Rob Matzie, the state house Democrat who has represented this city for decades, explained that the competitive balance formula includes postseason successes, such as back-to-back state championships, and the number of transfers. Matzie said he is furious about this ruling.
“Four years ago, the PIAA moved Aliquippa from 3A to 4A and tried last year to move them to 5A,” he explained, adding, “The school appealed based on player safety. They don’t have that many kids coming off the bench competitively to the other teams they are facing, and the PIAA said OK.”
Matzie said Aliquippa won that appeal at that time based on health and safety, yet suddenly, after back-to-back state titles, the PIAA wanted to bump it up again.
“And lo and behold, they’ve now changed the rules, and health and safety are no longer part of the appeal process, which I believe is asinine,” Matzie said.
Matzie said the roles of the board of the PIAA are to determine eligibility, run championships, and determine classifications. He wants to know what consideration the board is paying to the student-athletes’ lives.
“They are saying now that health and welfare doesn’t matter and not taking into consideration that a cookie-cutter approach doesn’t work for communities like Aliquippa, where dire socioeconomic issues have kids looking for a safe place to sleep at night,” he said. “These kids punch up above their circumstances, their competition, and find purpose on that field, but also give this community a sense of purpose back.”
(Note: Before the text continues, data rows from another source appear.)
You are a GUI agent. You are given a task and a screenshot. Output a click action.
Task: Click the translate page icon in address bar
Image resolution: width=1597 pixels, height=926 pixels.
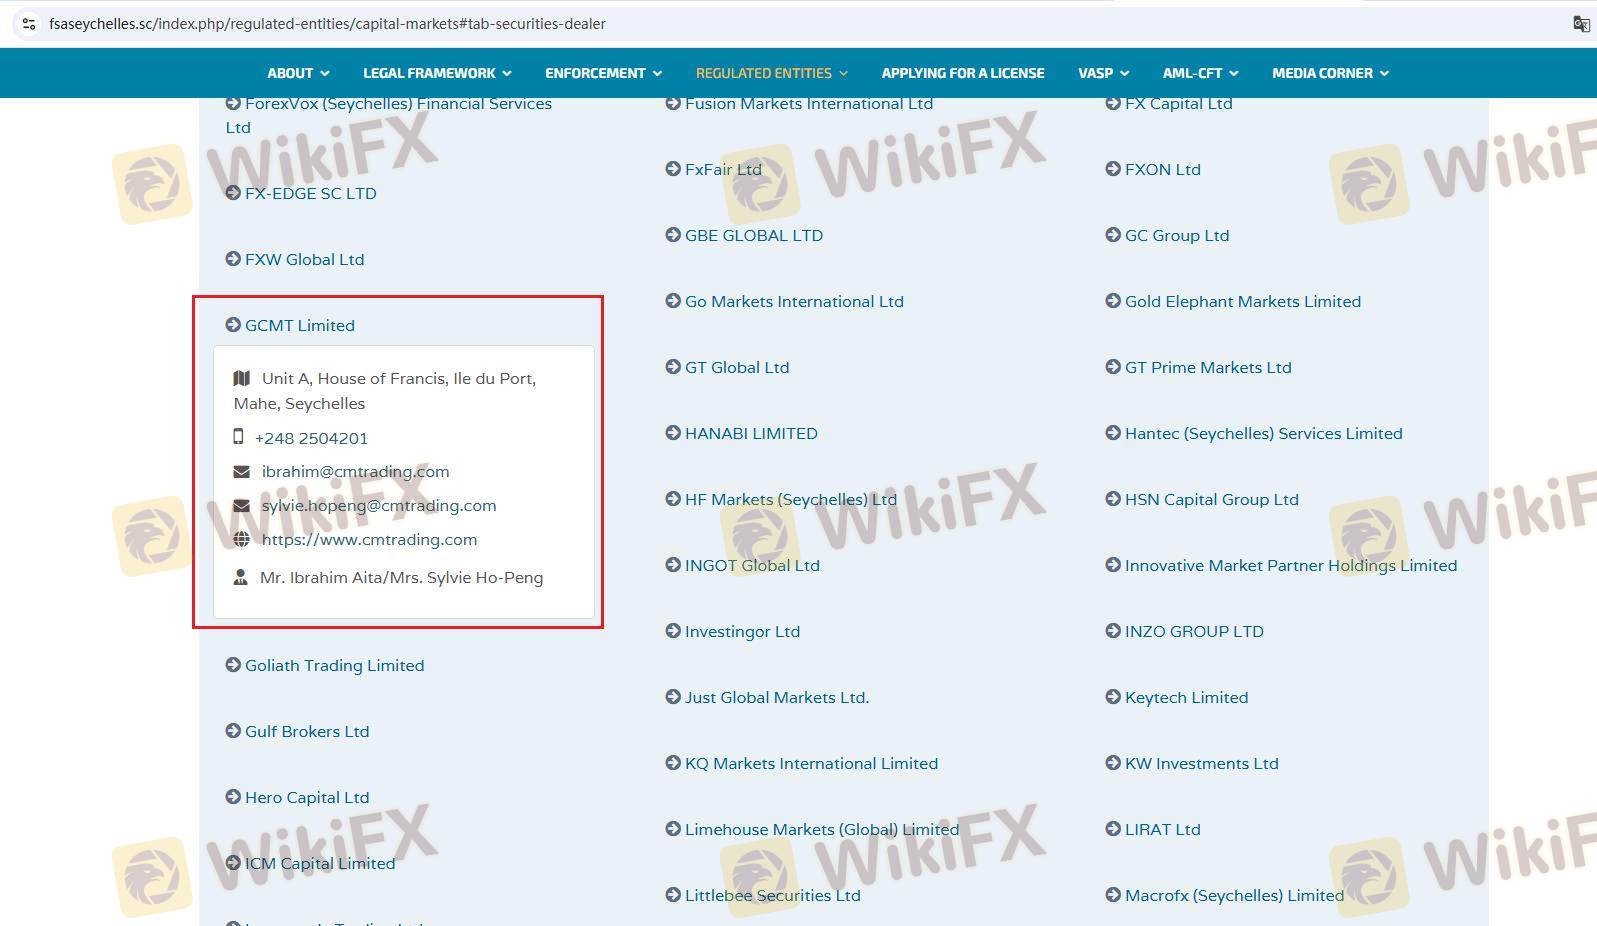pyautogui.click(x=1581, y=24)
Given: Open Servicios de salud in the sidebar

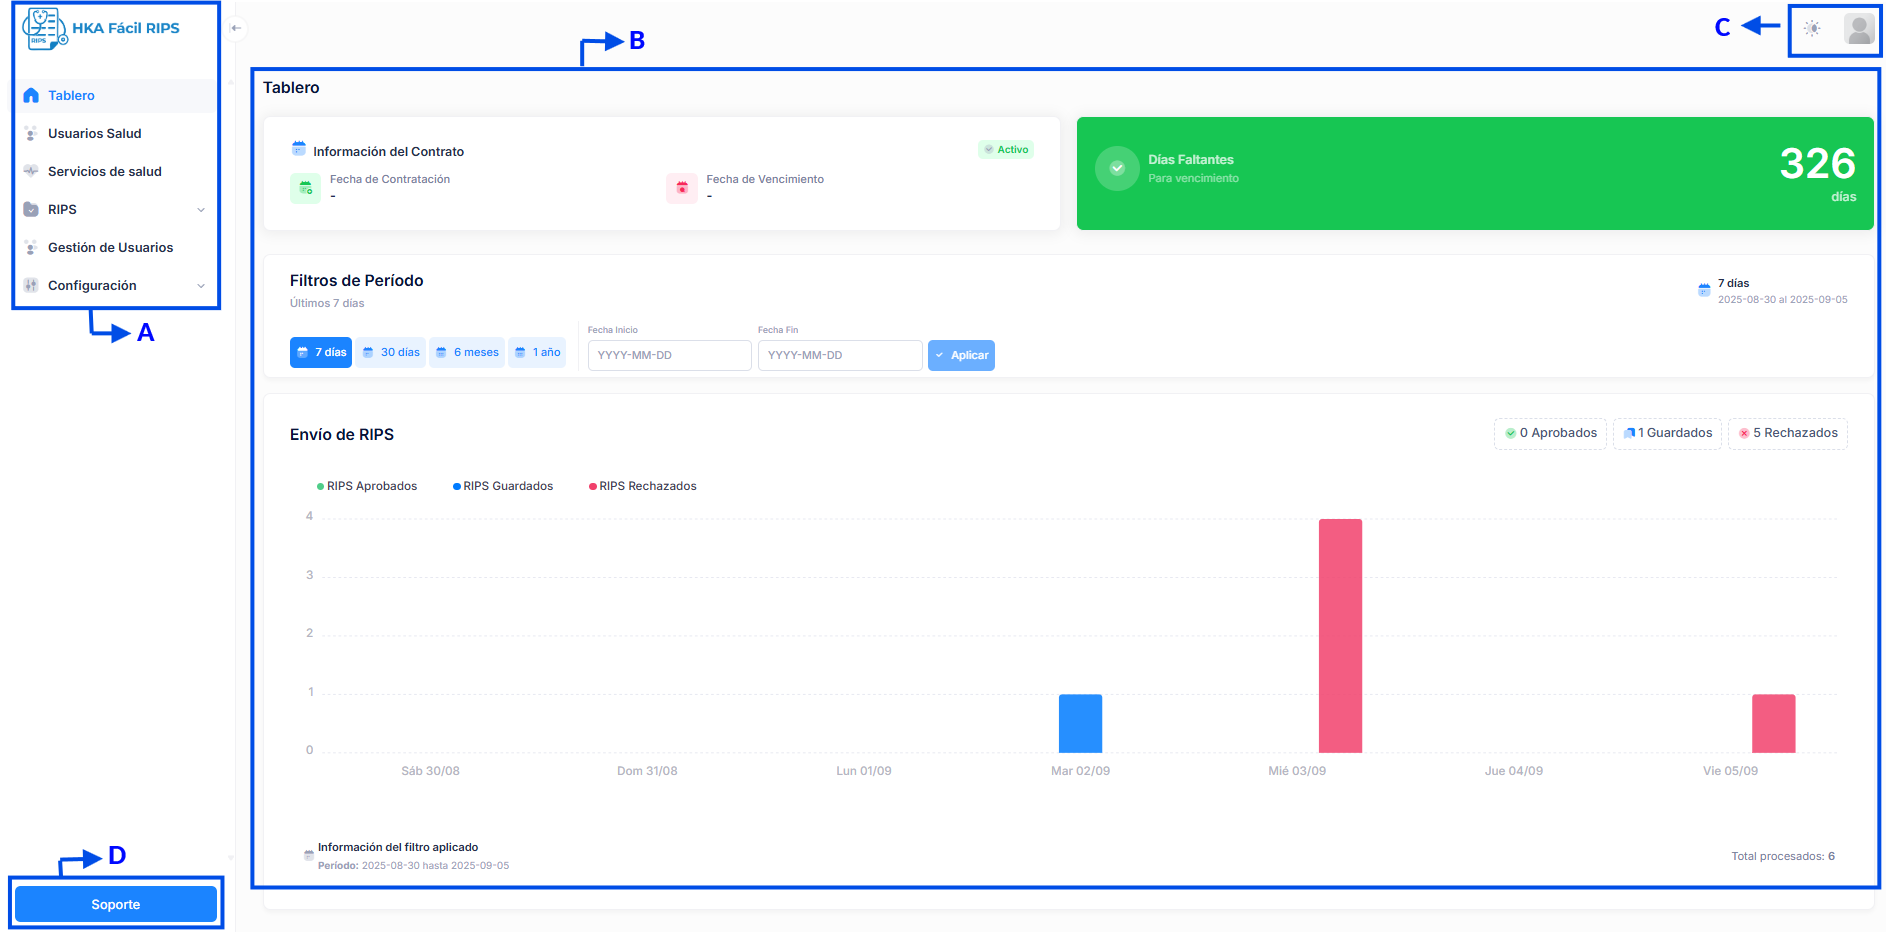Looking at the screenshot, I should (x=104, y=172).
Fifty years ago, Aliquippa was a boom city, and Franklin Avenue, from one end to the other, was right in the center of that boom. If you needed a nice suit for church or a wedding, there was a men’s store. A nice hat and dress could be found at the local dress shop. There were also small local department stores, a flurry of bakeries, Carmen’s TV and Appliance shop, barber shops, hair salons, churches, and a half-dozen social fraternities.
That bustling Main Street was a direct result of the 7-mile stretch of the Ohio River bank where the sprawling Jones and Laughlin Steel complex once employed more than 17,000 workers. The LTV corporation bought Jones and Laughlin in 1968, but within 20 years, the steel industry had collapsed, and so had LTV.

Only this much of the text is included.